Portfolio Holdings Data: Content Retrieval
- Claude Paugh
- Apr 13
- 3 min read
Updated: Jun 22
As I mentioned in an earlier post, I choose Couchbase to warehouse the documents due to its SQL-like access, ability to have multiple nodes for horizontal scalability, and built in analytics features as well. I had intended to load company specific filings (10-Q, 10-K, etc.) and try the full-text search capability, but I have not been able to do that yet.
If you're a software engineer, there are various SDK's and connectors available. On the other hand if you just want to look at document content, either the built-in "Query" section on the Couchbase console, or a third-party tool that has a driver to connect. You can also buy drivers from a partner of Couchbase, and use those with any tool that supports Couchbase.
I use DataGrid from Jetbrains (bought a license), and they provide their own drivers:


As you can see in the result set above, the "columns" are keys from the underlying JSON document, and the values correspond to the data in the grid. References are the same when using DataGrid or Couchbase UI Query.

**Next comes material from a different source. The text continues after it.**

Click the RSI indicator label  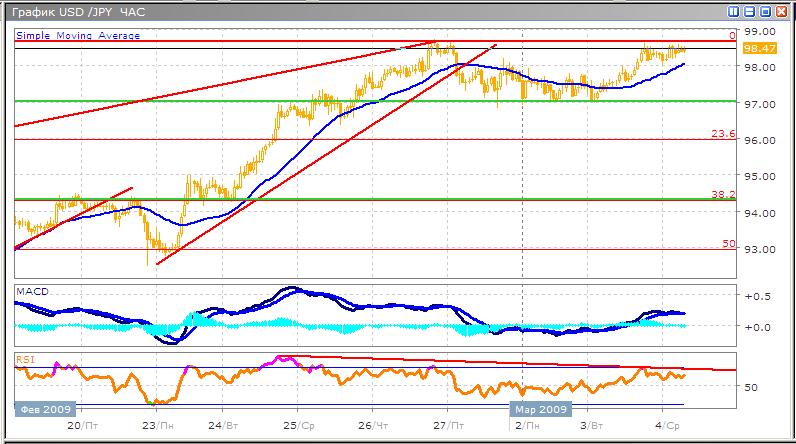(26, 358)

The "columns" are the keys, if you have nesting in the document, then it's the path within the JSON structure, e.g. first.second.third is the "column". The "table" in the from clause consists of bucket-name.scope.collection. You must use ticks( ` ) to surround the bucket-name, and can use them for the scope and collection, like I have above. There "where" clause and some functions like count, avg, min, max are the same.
Example SQL++ to get Funds
select distinct gi.regFileNumber as SECFileNumber,
gi.regStateConditional.regState as State,
gi.regStateConditional.regCountry as County,
gi.IsFinalFiling as IsFinalFiling,
gi.seriesName as SeriesName,
gi.seriesLei as SeriesLEI,
gi.seriesId as SeriesId,
gi.regName as FundCompany,
gi.PeriodEndDate as PeriodEndDate,
gi.ReportAuthorizedDate as ReportAuthorizedDate,
gi.ParentLEI as ParentLEI,
gi.regCik as CIK,
gi.regCity as City,
gi.regLei as LEI,
gi.regPhone as Phone,
gi.regZipOrPostalCode as PostCode,
round(tonumber(fp.cshNotRptdInCorD), 2) as CashNotReported,
round(tonumber(fp.assetsInvested), 2) as AssetsInvested,
round(tonumber(fp.assetsAttrMiscSec), 2) as Assets_Attributed_MiscSecurities,
round(tonumber(fp.totAssets), 2) as TotalAssets,
round(tonumber(fp.totLiabs), 2) as TotalLiabilities,
round(tonumber(fp.netAssets), 2) as NetAssets
FROM `us-fund-filings`.`Funds`.GeneralInformation gi JOIN `us-fund-filings`.`AssetManagers`.FundParents fp ON (fp.CIK = gi.regCik and gi.PeriodEndDate = fp.PeriodEndDate) WHERE gi.PeriodEndDate = '2023-02-28;'
Index Creation
If the number of documents being stored is large, index creation is a must. Since I have approx. 5+ years worth of portfolio filings, I created a number of them. Since Couchbase does not have user controlled partitions, I created indexes with WHERE clauses for date range control. The Couchbase Query optimizer does attempt to partition data, but it's upon execution, and the indexes are much more effective in implementing the concept of partitioning.
CREATE INDEX `adv_issuerCat_PeriodEndDate_assetCat2024` ON `us-fund-filings`.`Portfolios`.`Investments`(`PeriodEndDate`,`assetCat`) WHERE ("2024-01-01" <= `PeriodEndDate`);
CREATE INDEX `adv_PeriodEndDate_derivativeInfo_optionSwaptionWarrantDeriv_derivCat_2024_1` ON `us-fund-filings`.`Portfolios`.`Investments`(`PeriodEndDate`,((`derivativeInfo`.`optionSwaptionWarrantDeriv`).`derivCat`)) WHERE (("2024-01-01" <= `PeriodEndDate`) and (`PeriodEndDate` <= "2024-03-31"));Why did I choose to store this data?
I thought the consolidation of this data could serve a few different use cases:
Trending Across asset managers or within individual asset managers
Pattern analysis on what positions changed quarter over quarter, and mapping to news events could detect habits or patterns which could be an advantage
Accuracy of filings: I wanted to know if the filings matched the investor reports that the asset managers product quarterly. The answer should be yes, but if its no, why?
Currency exposure over periods of time, and which asset mangers have more or less exposure
Monthly fund flows within an asset manager complex, or across the industry in the U.S. This could be analyzed across asset types to determine which characteristics are popular at the moment.